More than 20 years ago, Jack Welch, then chief executive of General Electric, said that information systems would be his company’s top priority. Since then, technology enablement of key corporate strategies hasn’t lost its place at the head of the priority list for most companies, whether the technology is an electronic medical record (EMR), drone deliveries of consumer goods, or new ways to monetize home services by sensor-enabling home appliances.

Another technology factor hasn’t changed much for chief executives: Technology doesn’t work well unless it can link into an existing base of legacy technologies and be well positioned to integrate with technologies that have yet to be invented. In other words, you can’t afford to invest anymore in a rogue operating system, an esoteric telecommunications protocol, or a piece of hardware whose future is solely dependent on its vendor’s survival or on its connectivity being accepted as a de facto industry standard.

Interoperability, plug-and-play connectivity, and integration are players in a fiercely contested game that is often fought to the death for the vendors and the organizations that compete in it. I can think of several hardware platforms and operating systems that were superior to what won out (and survived) as standards. Those that didn’t make it lacked the marketing organizations and political clout to get their brands established.

Five years ago, I was engaged as a consultant in a series of standards definition discussions held between government officials and public utilities. The goal was to achieve interoperability and a set of usable standards that would enable communications across all pieces of the US energy grid. The grid is still a work in progress.

SEE: Cloud platform spotlight: The top three contenders

Now as companies are gearing up to kick off strategies (and budget commitments) to develop new Internet of Things (IoT) processes and services they can monetize, or that they can insert into their internal operations to make these operations more automated and easier to run, we are at the same standards crossroad: Two IoT standards, DDS (data distribution service), and OPC UA (OPC unified architecture) seem to be competing against each other to control the market. Or are they?

“Our vision is interoperability,” said Stan Schneider, CEO at Real Time Innovations (RTI), which enables DDS IoT devices for healthcare and other industries. “We are working with OPC UA and have already engaged our two staffs so they are working together on a gateway product that will enable companies to use either DDS or OPC UA connectivity.”

According to Tom Burke, president and executive director at the OPC Foundation, “Too much is at stake for us to allow companies to stall until they can see a clear winner of a standards battle.”

If this isn’t headache relief for CIOs who are in the hot seat to make the right calls about the IoT connectivity and products that will survive, I don’t know what is.

One thing that the onslaught of distributed computing brought in the 1990s was that computers could be treated as interchangeable commodities. This was followed closely by the growth of democratic operating systems like Linux and UNIX that could be run on nearly every hardware platform.

SEE: Research: The evolution of enterprise software UX

To be sure, there are still standards wars (and vendor wars) wars being raged. Today, IoT equipment vendors use either DDS or OPC UA connectivity–but their devices can’t be used with both. Fortunately, the proponents of both platforms see the importance of making IoT connectivity universal so that businesses can justify their IoT investments and move forward.

Key points

What can CIOs and other chief corporate decision makers take away from this?

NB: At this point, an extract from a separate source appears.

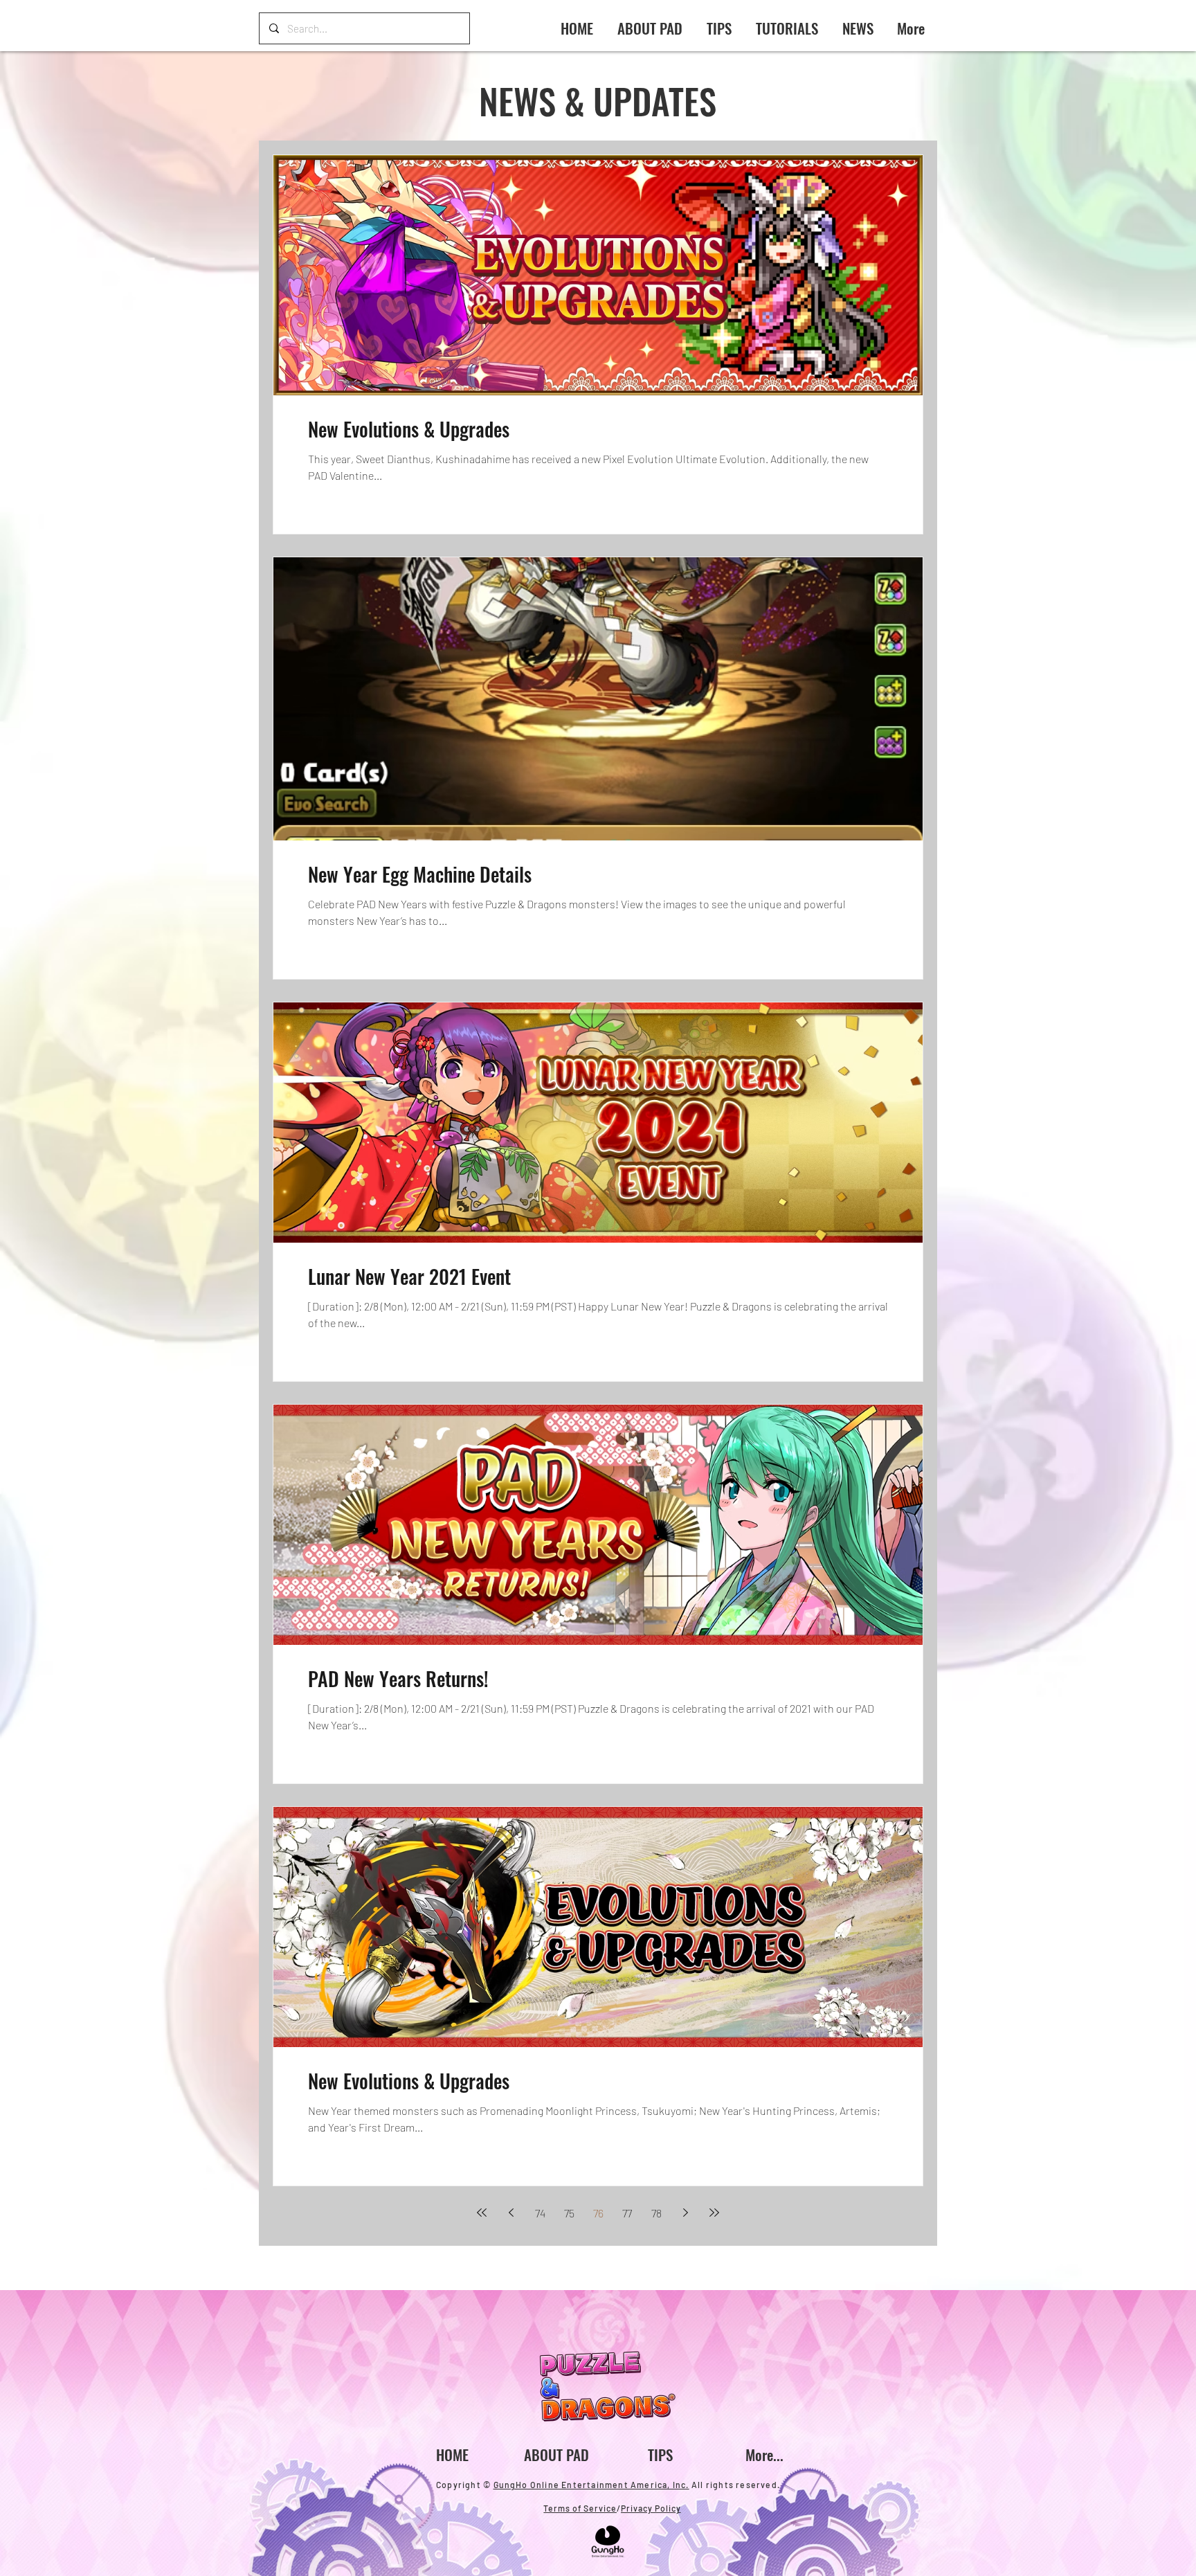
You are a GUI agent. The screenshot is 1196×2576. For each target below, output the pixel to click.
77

  • With connectivity-dependent technologies like IoT, vendors are finally understanding that gating off access to their products (and connectivity options) doesn’t make good business sense for either themselves or their clients.
  • The risk management element of choosing one technology over another should lessen in coming years.
  • The pressure of having to make best-guess choices of one technology approach over another–with the future of your career and your company at stake–should lessen as well.

Of course, we aren’t there yet. The connectivity and workflow problems of electronic medical record systems are a prime example. But we are getting there so that we may have a future of just worrying about the business applications and the technology that enables them.